── Texto de partida

Ai que prazer
não cumprir um dever.
Ter um livro para ler
e não o fazer!
Ler é maçada,
estudar é nada.
O sol doira sem literatura.
O rio corre bem ou mal,
sem edição original.
E a brisa, essa, de tão naturalmente matinal
como tem tempo, não tem pressa...
Livros são papéis pintados com tinta.
Estudar é uma coisa em que está indistinta
A distinção entre nada e coisa nenhuma.
Quanto melhor é quando há bruma.
Esperar por D. Sebastião,
Quer venha ou não!
Grande é a poesia, a bondade e as danças...
Mas o melhor do mundo são as crianças,
Flores, música, o luar, e o sol que peca
Só quando, em vez de criar, seca.
E mais do que isto
É Jesus Cristo,
Que não sabia nada de finanças,
Nem consta que tivesse biblioteca...
Fernando Pessoa
Que papel desempenham os tpc no processo de ensino-aprendizagem dos alunos? Ajudam a melhorar os desempenhos escolares ou representam, regra geral, um dispêndio de energias, de soma pouco mais que zero? Que utilidade podem ou devem ter? Constituem-se ou não como um fator de ampliação da discriminação social cavando as diferenças sociais de partida dos alunos em resultado das assimetrias socioeconómicas e de acesso ao conhecimento? Faz sentido acabar com os tpc? E o direito das crianças a usufruírem de tempos livres com tempo e liberdade?

────

#### [Instrução 1]
Transcreva na íntegra o texto de partida, sem alterar nada.
Estas linhas não têm qualquer relação com o texto de partida.

── Material do exercício

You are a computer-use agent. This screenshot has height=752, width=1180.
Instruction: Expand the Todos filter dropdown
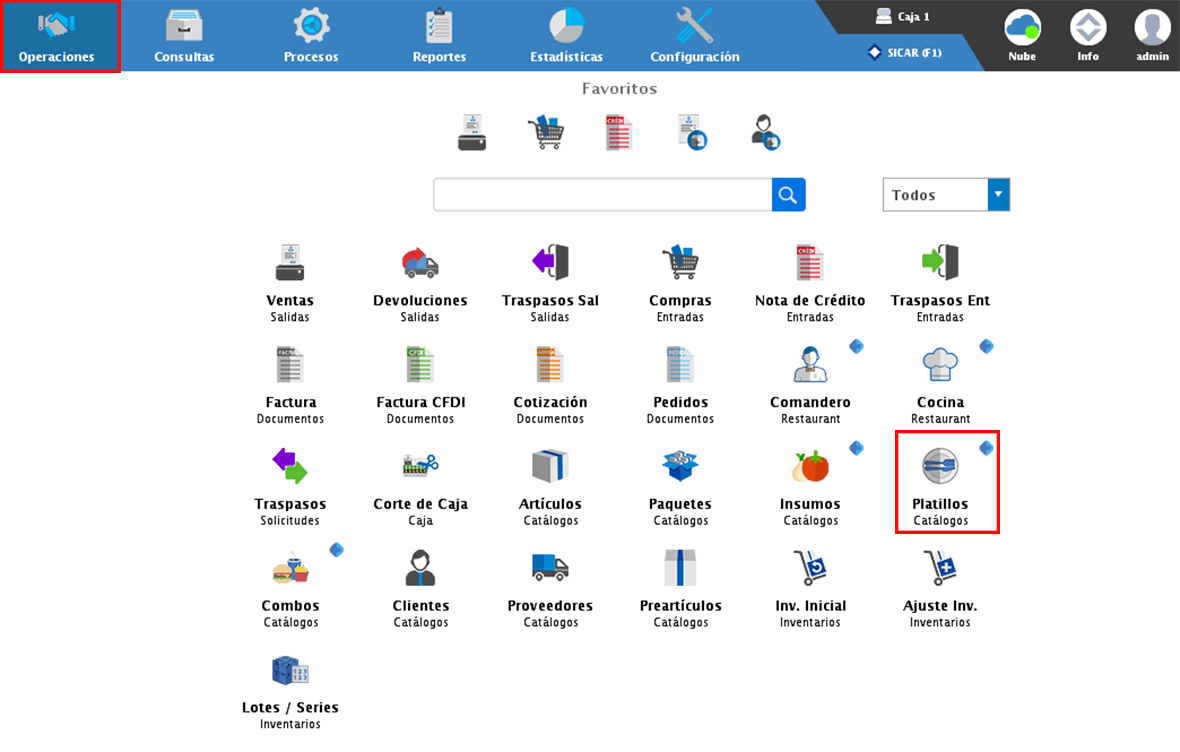point(998,195)
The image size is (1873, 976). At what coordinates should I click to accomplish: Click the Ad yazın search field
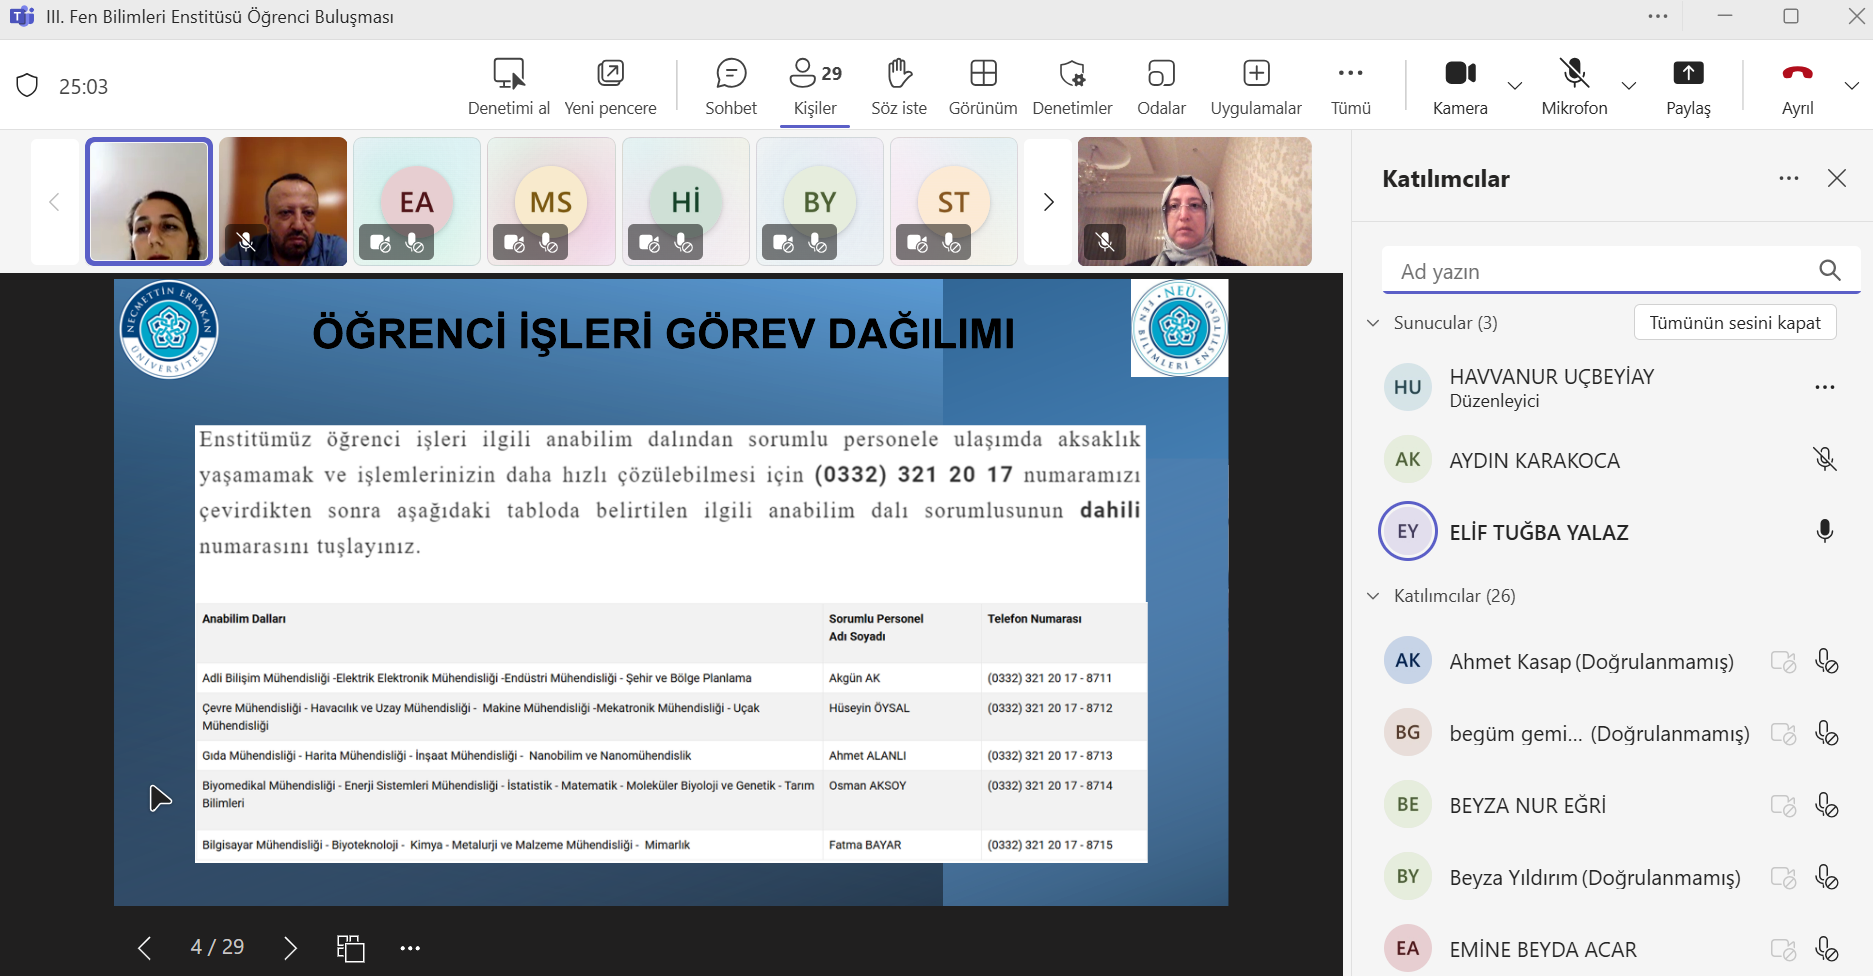(x=1600, y=271)
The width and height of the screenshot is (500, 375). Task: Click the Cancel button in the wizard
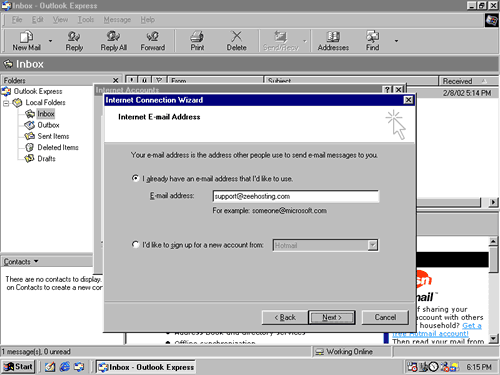coord(385,317)
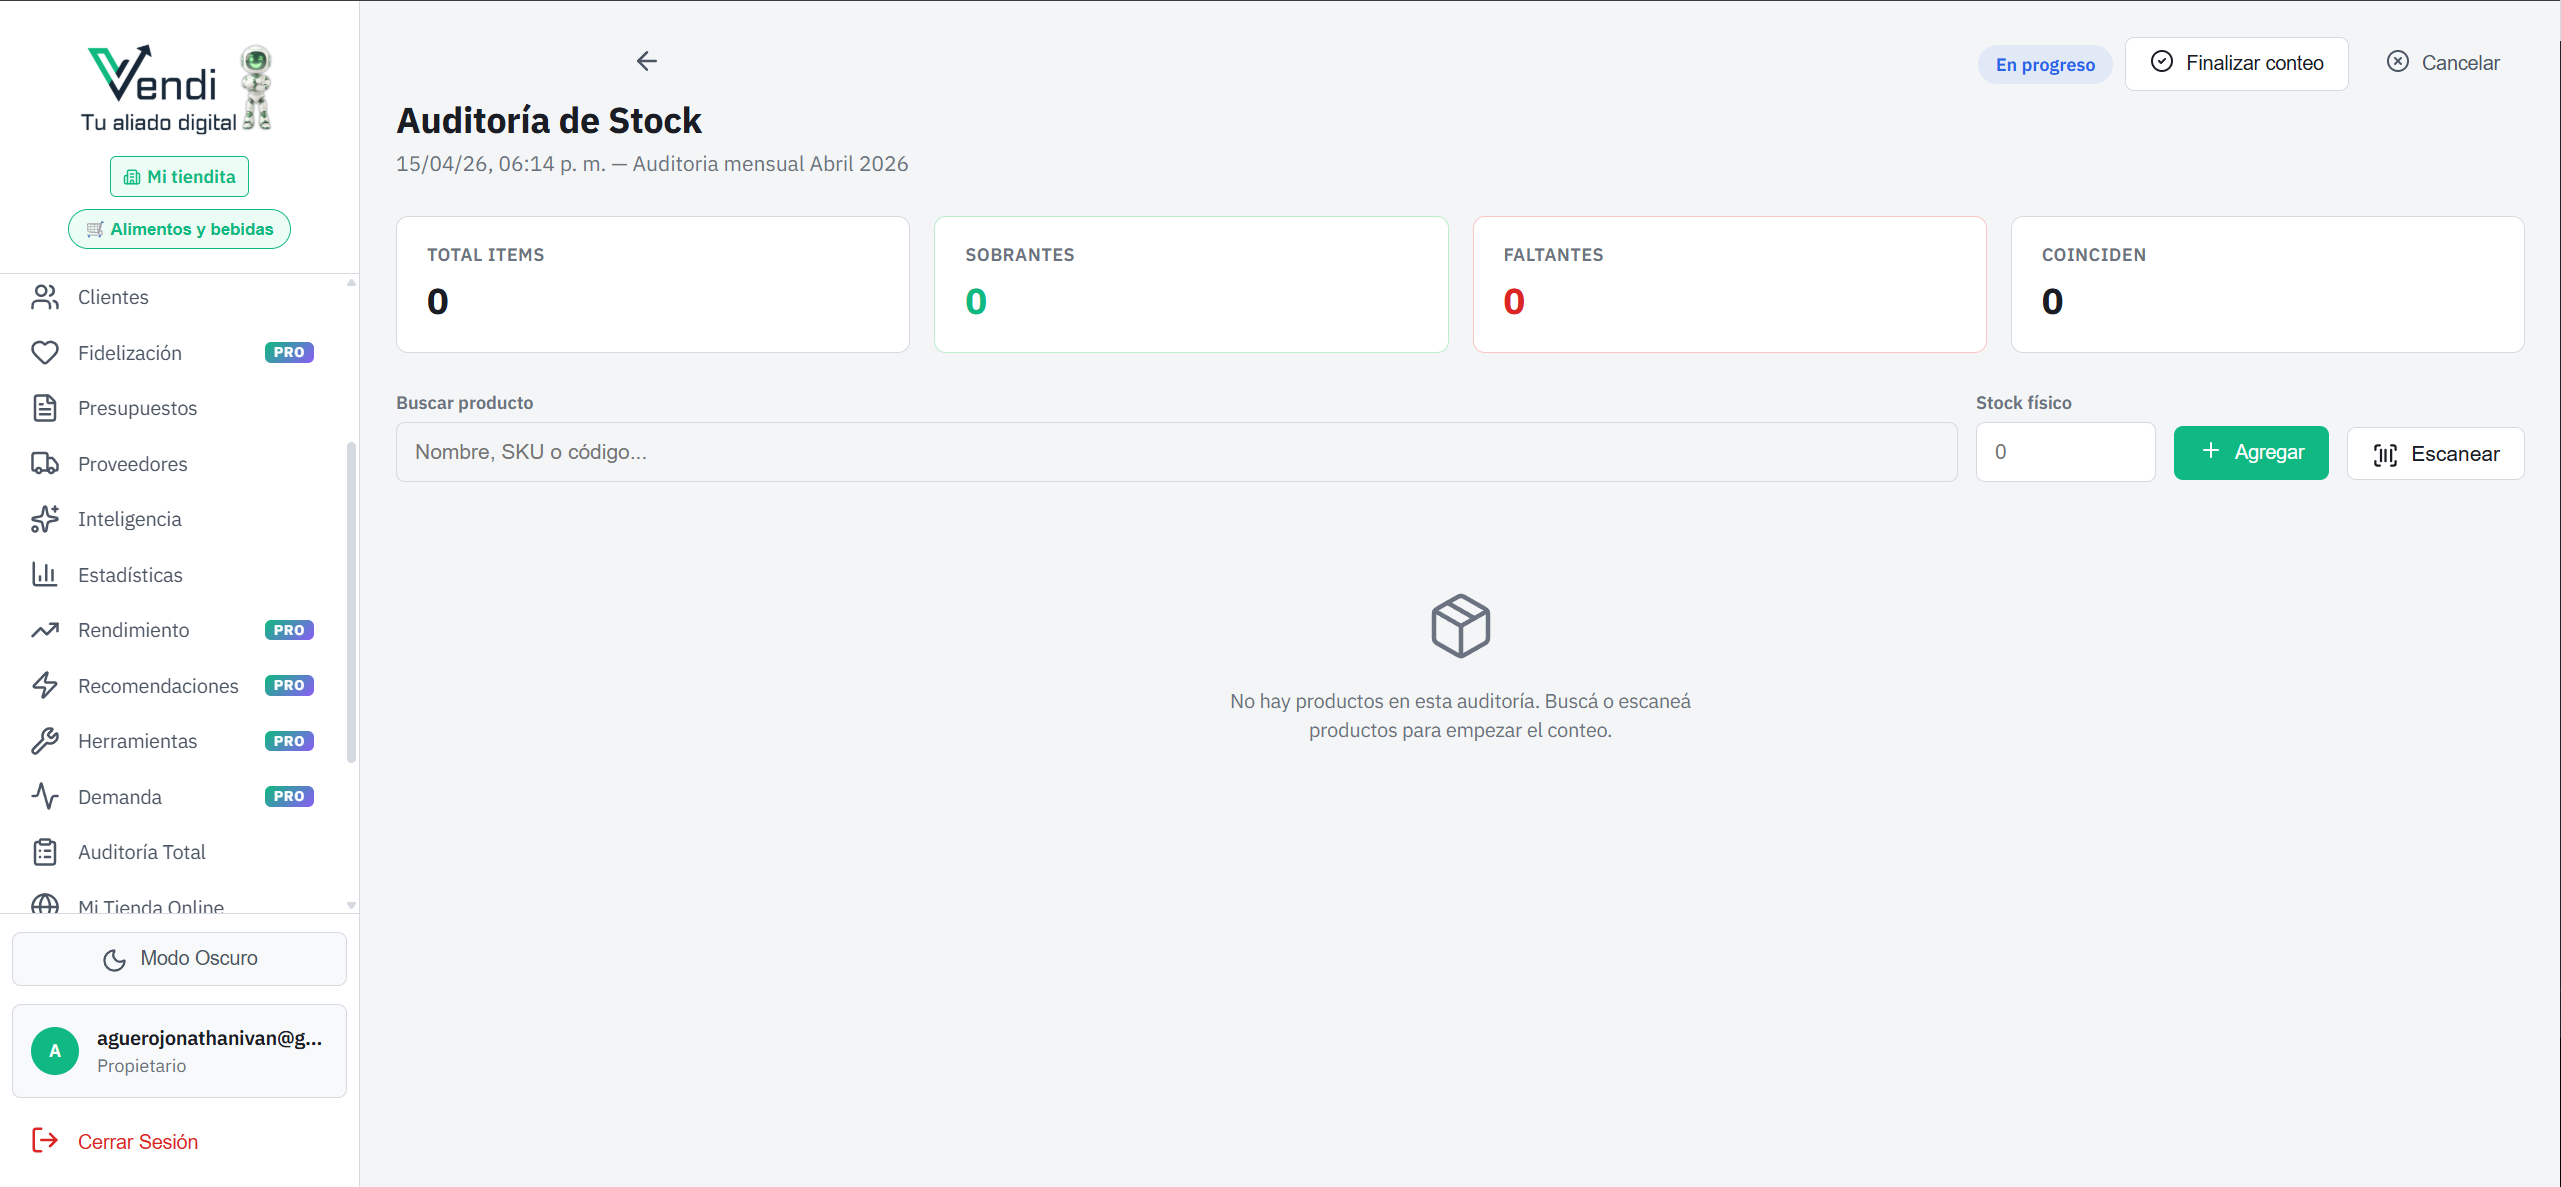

────

#### [Instrução 2]
Nas linhas do material do exercício, da que contém "The width and" até à última, inclusive, troque "Cancel" por "Cancelar" e mantenha tudo o resto igual. Apresente só esse trecho e deixe as imagens de fora.

#### [Resposta 1]
Ai que prazer
não cumprir um dever.
Ter um livro para ler
e não o fazer!
Ler é maçada,
estudar é nada.
O sol doira sem literatura.
O rio corre bem ou mal,
sem edição original.
E a brisa, essa, de tão naturalmente matinal
como tem tempo, não tem pressa...
Livros são papéis pintados com tinta.
Estudar é uma coisa em que está indistinta
A distinção entre nada e coisa nenhuma.
Quanto melhor é quando há bruma.
Esperar por D. Sebastião,
Quer venha ou não!
Grande é a poesia, a bondade e as danças...
Mas o melhor do mundo são as crianças,
Flores, música, o luar, e o sol que peca
Só quando, em vez de criar, seca.
E mais do que isto
É Jesus Cristo,
Que não sabia nada de finanças,
Nem consta que tivesse biblioteca...
Fernando Pessoa
Que papel desempenham os tpc no processo de ensino-aprendizagem dos alunos? Ajudam a melhorar os desempenhos escolares ou representam, regra geral, um dispêndio de energias, de soma pouco mais que zero? Que utilidade podem ou devem ter? Constituem-se ou não como um fator de ampliação da discriminação social cavando as diferenças sociais de partida dos alunos em resultado das assimetrias socioeconómicas e de acesso ao conhecimento? Faz sentido acabar com os tpc? E o direito das crianças a usufruírem de tempos livres com tempo e liberdade?

#### [Resposta 2]
The width and height of the screenshot is (500, 375). Task: Click the Cancelar button in the wizard
coord(385,317)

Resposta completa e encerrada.